BLG was initially synthesized as a precursor protein containing a signal peptide at the N-terminus. This signaling peptide is a short sequence (residue 1–16) that directs the nascent protein to the secretory pathway, where it is subsequently cleaved to produce a mature protein (17–178). Therefore, when previous structural studies refer to residue numbers, they often begin counting from the beginning of the mature protein, i.e., 1–162, which is after the signal peptide [25]. Therefore, we renumbered the selected variants (S2 Table) of the mature protein by ignoring the initial signaling peptide sequence. Of these 68 nsSNPs, seven (rs460853867 (C/W), rs458468150 (A/G), rs477086634 (L/P), rs450652849 (T/P), rs436146677 (G/R), rs448268377 (A/S), and rs448268377 (A/T)) were found in the signaling peptide.
2.2. Identification of most deleterious nsSNPs
Predicting the deleterious nsSNPs using in silico tools is a crucial step in understanding the potential impact of genetic variation on protein function. Hence, the most deleterious or disease-causing nsSNPs in the BLG gene were predicted by using five different bioinformatics tools, such as SIFT (sorting intolerant from tolerant) (https://sift.bii.astar.edu.sg/www/SIFT_dbSNP.html) [26], Phd-SNP (predictor of human deleterious single nucleotide polymorphisms) (https://snps.biofold.org/phd-snp/phd-snp.html) [27], PANTHER (http://pantherdb.org/tools/csnpScoreForm.jsp) [28], SNAP (https://snps.biofold.org/meta-snp) [29], and Meta-SNP [30]. By integrating multiple prediction approaches, researchers can improve the precision and reliability of their predictions, leading to better understanding of the genetic basis of diseases, identifying novel therapeutic targets and advancing personalized medicine strategies. Detailed information on identifying deleterious nsSNPs using these tools is provided in our previous communication [27], and the prediction scores for all variants are presented in (S2 Table).

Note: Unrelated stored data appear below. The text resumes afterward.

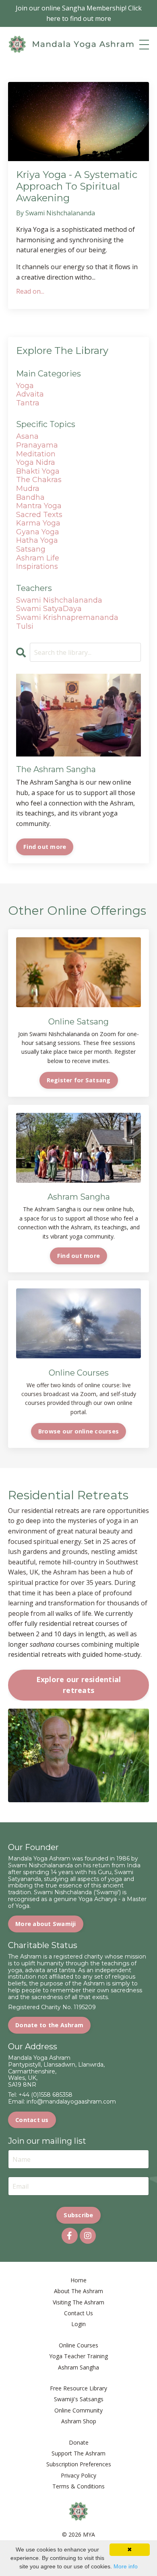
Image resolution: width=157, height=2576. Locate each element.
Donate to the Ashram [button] (49, 2025)
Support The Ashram (78, 2453)
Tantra (27, 403)
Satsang (30, 549)
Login (78, 2324)
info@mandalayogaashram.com (71, 2101)
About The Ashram (78, 2291)
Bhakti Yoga (38, 471)
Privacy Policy (78, 2475)
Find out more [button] (78, 1255)
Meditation (36, 454)
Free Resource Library (78, 2388)
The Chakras (39, 479)
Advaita (30, 394)
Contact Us (78, 2313)
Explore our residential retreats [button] (78, 1684)
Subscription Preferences (78, 2464)
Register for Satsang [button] (79, 1080)
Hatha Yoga (37, 540)
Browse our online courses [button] (78, 1431)
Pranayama (37, 445)
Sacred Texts (39, 514)
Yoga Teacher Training (78, 2356)
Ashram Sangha (78, 2367)
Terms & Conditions (78, 2486)
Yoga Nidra (35, 462)
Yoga (25, 385)
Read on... (30, 291)
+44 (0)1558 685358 (45, 2094)
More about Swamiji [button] (45, 1924)
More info (126, 2566)
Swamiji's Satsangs (78, 2399)
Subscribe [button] (78, 2215)
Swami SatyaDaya (49, 608)
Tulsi (24, 626)
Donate (79, 2442)
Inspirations (37, 566)
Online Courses (78, 2345)
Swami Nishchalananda (59, 600)
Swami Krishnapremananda (67, 617)
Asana (27, 436)
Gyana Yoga (37, 531)
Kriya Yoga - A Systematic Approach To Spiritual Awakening (76, 186)
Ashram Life (37, 558)
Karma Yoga (38, 523)
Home (78, 2280)
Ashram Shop (78, 2421)
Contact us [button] (32, 2120)
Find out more (44, 846)
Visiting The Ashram (78, 2302)
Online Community (78, 2410)
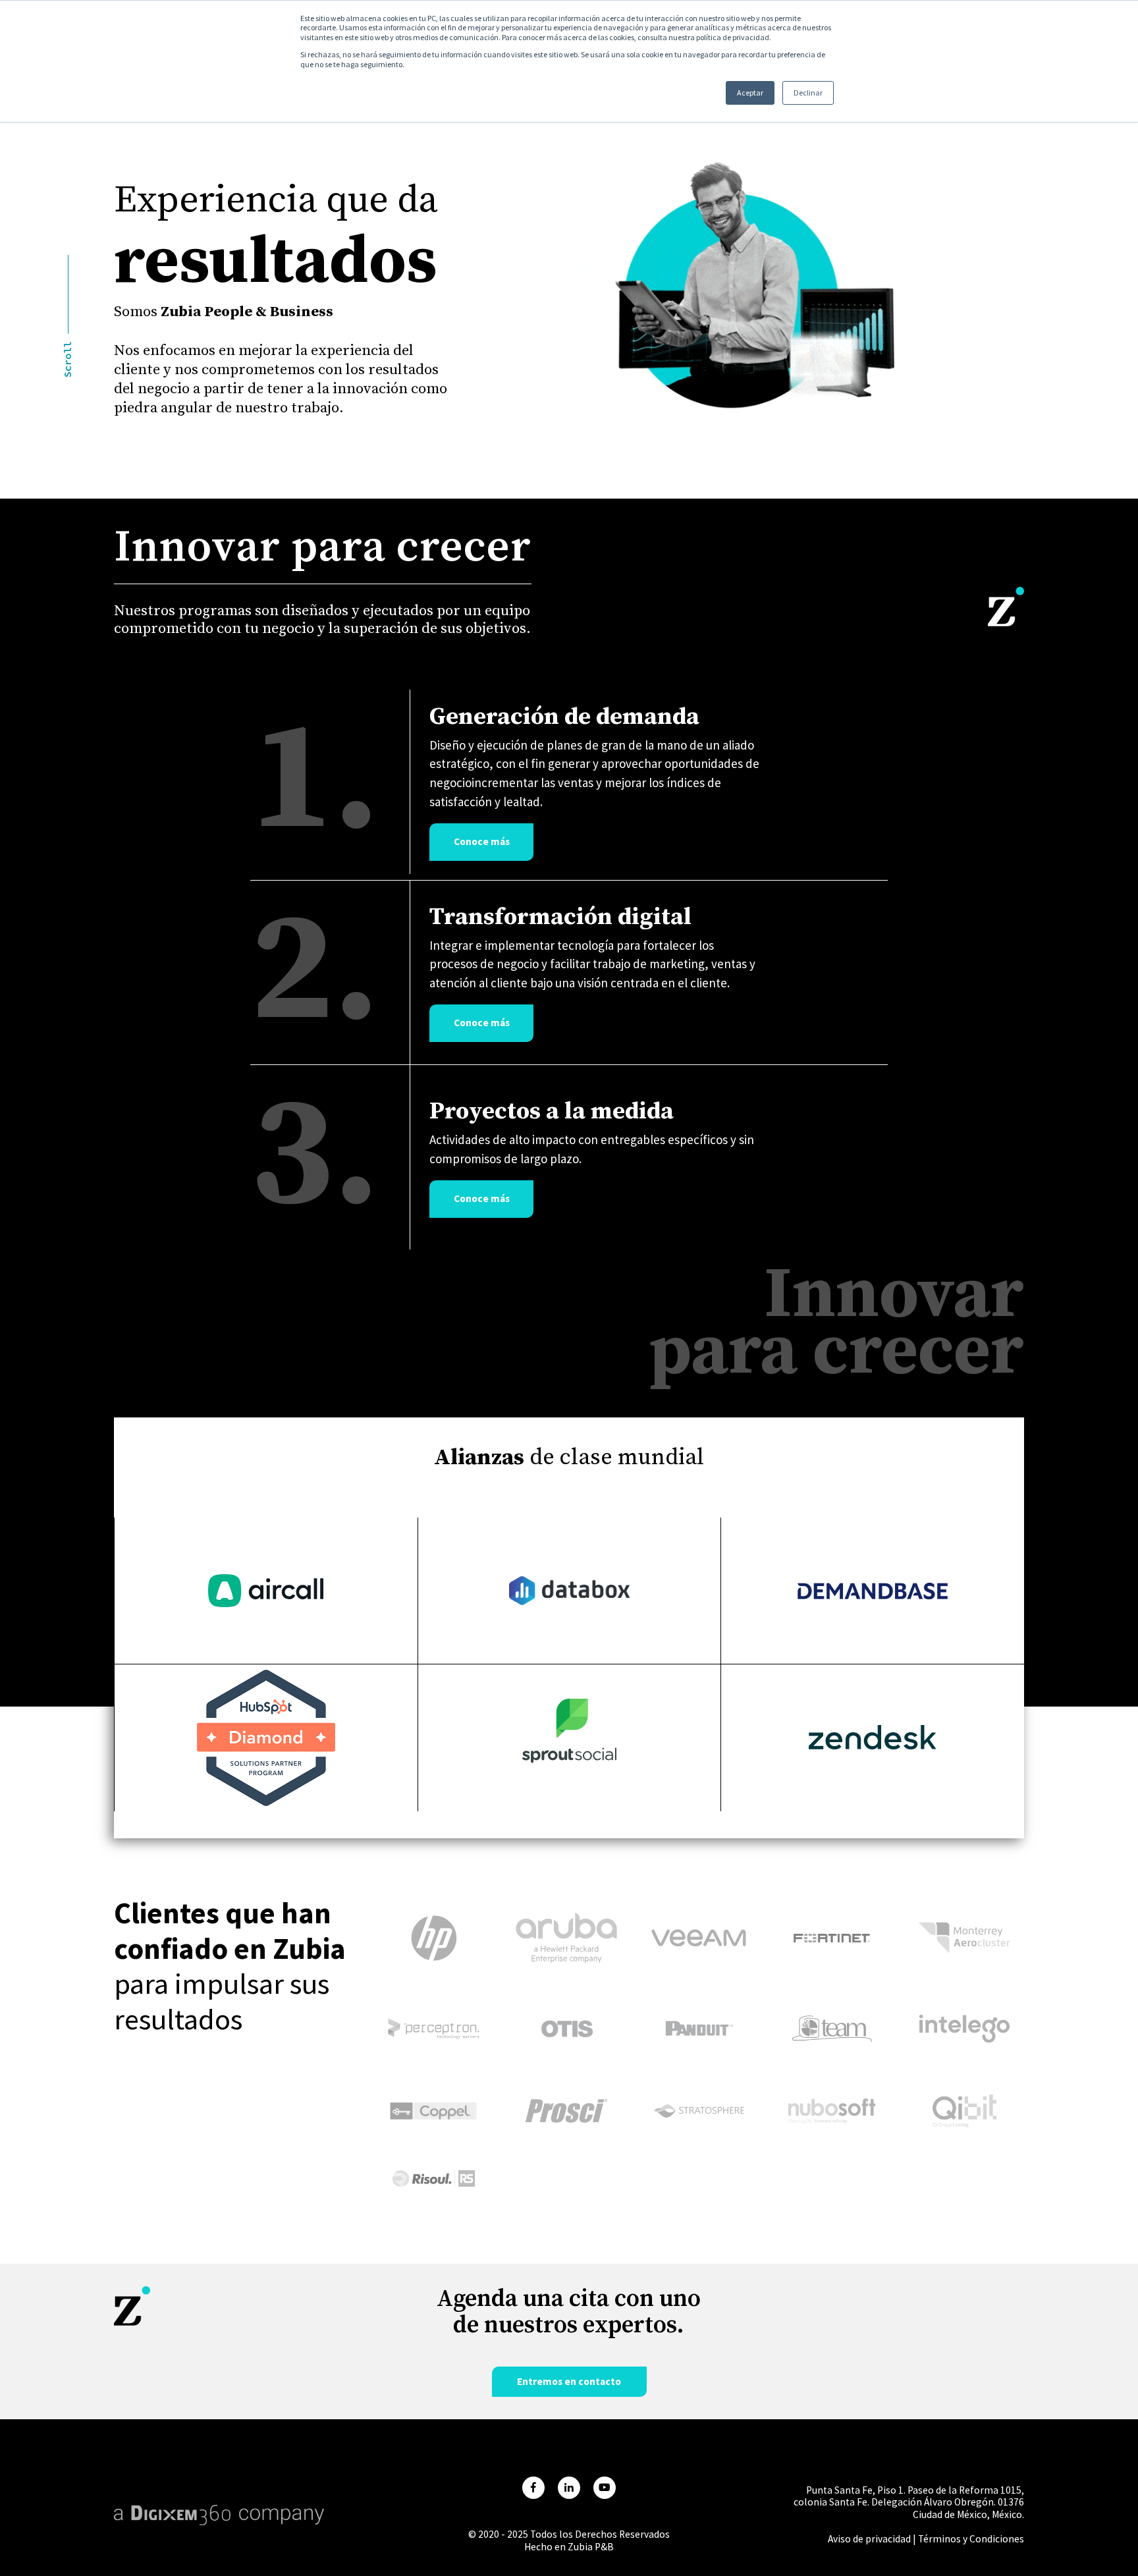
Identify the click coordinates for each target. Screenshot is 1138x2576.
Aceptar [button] (750, 92)
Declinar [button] (808, 92)
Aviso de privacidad (869, 2539)
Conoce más (482, 841)
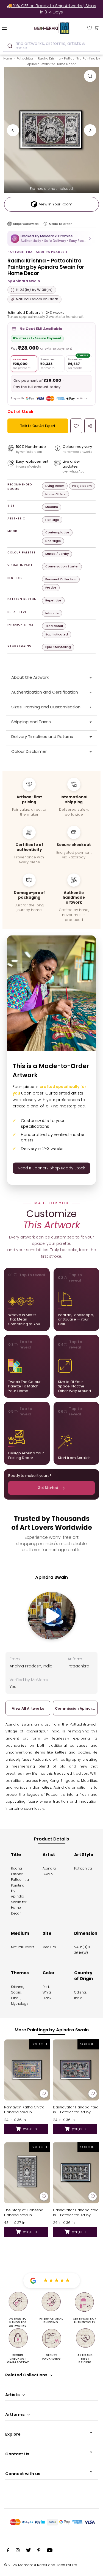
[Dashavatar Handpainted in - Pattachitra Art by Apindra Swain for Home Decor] (76, 2069)
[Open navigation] (11, 27)
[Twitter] (28, 2551)
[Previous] (13, 130)
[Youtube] (49, 2551)
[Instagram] (18, 2551)
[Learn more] (45, 224)
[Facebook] (8, 2551)
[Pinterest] (38, 2551)
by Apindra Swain (23, 281)
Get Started (48, 1487)
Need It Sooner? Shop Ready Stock (51, 1168)
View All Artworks (28, 1708)
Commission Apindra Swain (75, 1708)
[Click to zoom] (90, 76)
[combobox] (51, 46)
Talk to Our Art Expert (37, 425)
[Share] (90, 426)
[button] (51, 238)
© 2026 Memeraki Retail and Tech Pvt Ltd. (41, 2565)
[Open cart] (96, 27)
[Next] (90, 130)
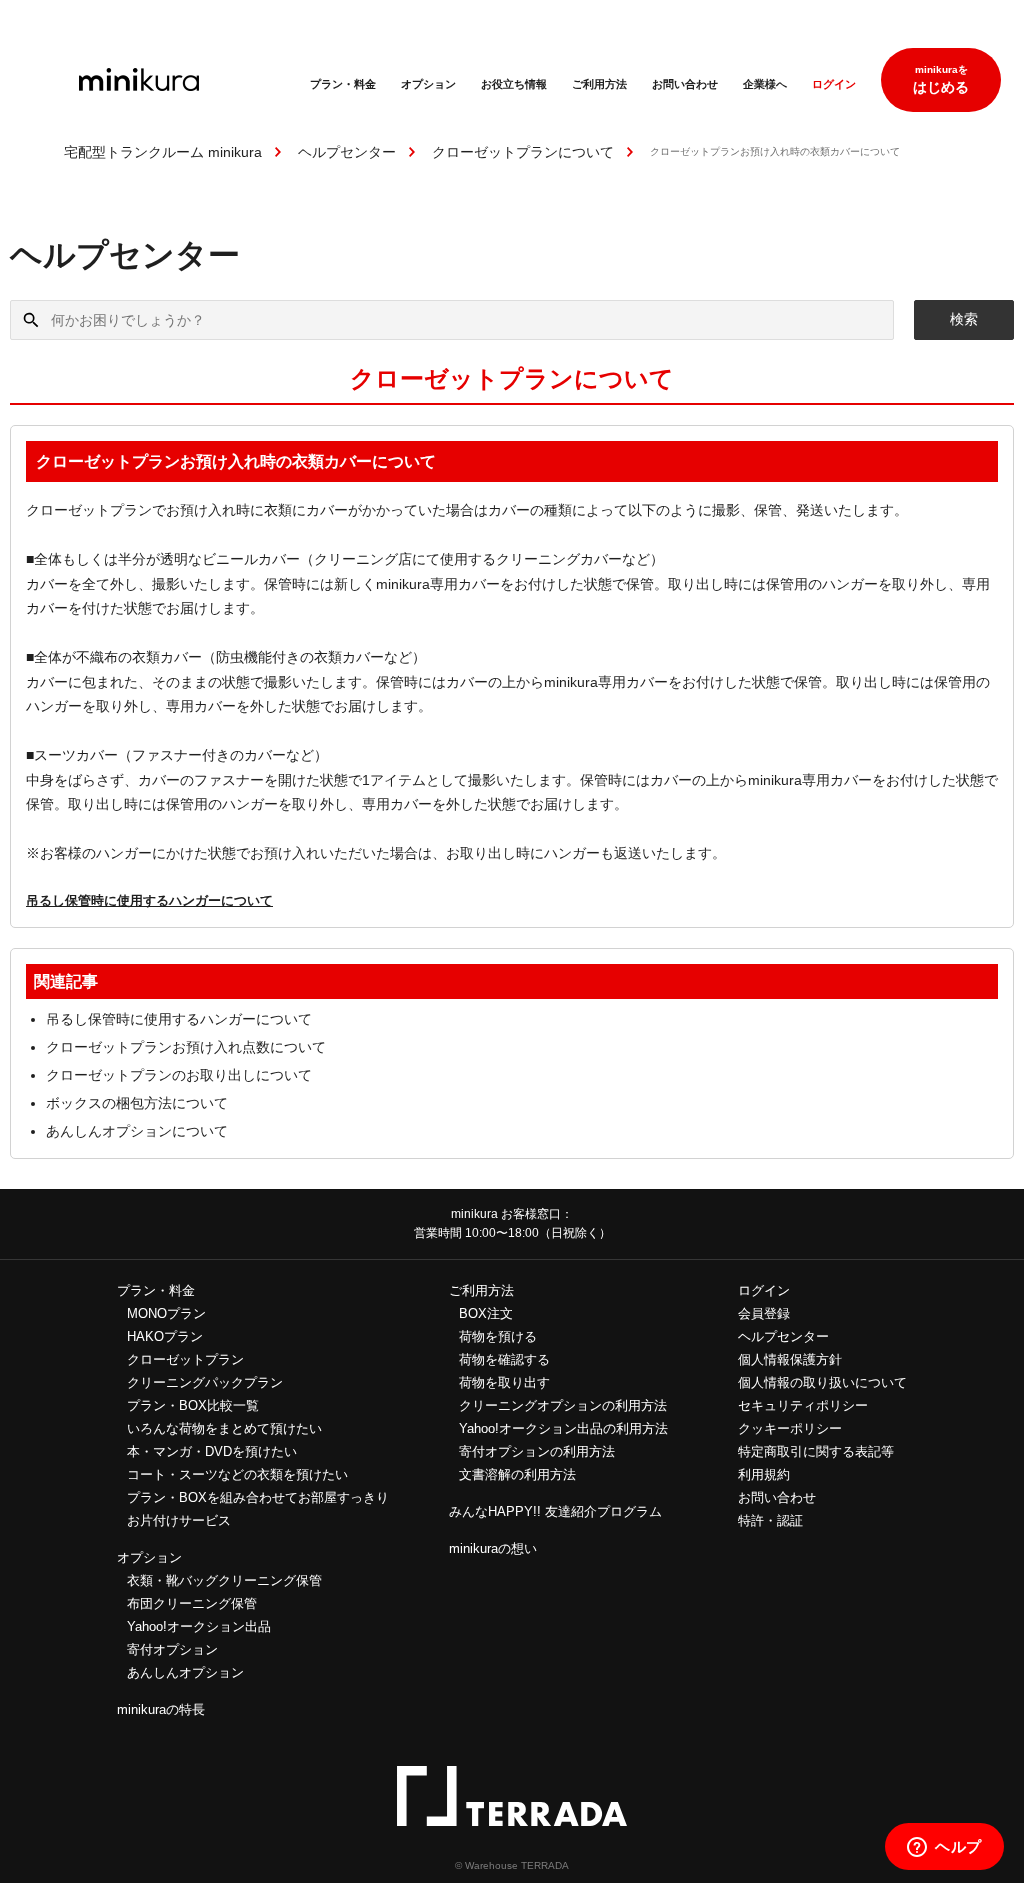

2.3. Prediction of destabilizing nsSNPs
The stability of a protein structure can be explained by the change in Gibbs free energy upon folding. Proteins are folded into distinct three-dimensional structures that are thermodynamically favorable. Protein stability is determined by the differences in Gibbs free energy (ΔG) between its unfolded and folded states. A negative ΔG suggests that the folded state is more stable, and protein is likely to remain folded. A positive ΔG indicates that the unfolded state is more stable, which may lead to protein misfolding or degradation. In the present study, we accessed six different stability prediction tools, such as I-mutant, DUET, mCSM, SDM2, STRUM, and CUPSAT [[31], [32], [33], [34], [35], [36]]. These tools utilize different algorithms, conservation scores, and integrated structural information to predict the effects of various mutations on protein stability. In addition, we used the MutPred2 webserver (http://mutpred.mutdb.org/) to predict the pathogenicity of selected nsSNPs. MutPred2 has various characteristics, including protein structure, function, and evolution. It uses several structural disorder prediction techniques, such as MARCOIL, TMHMM, and three distinct servers: PSI-BLAST, SIFT, and Pfam [26,[37], [38], [39], [40]]. As a result, MutPred2 aggregates these computational server' scores before delivering the predicted outcomes.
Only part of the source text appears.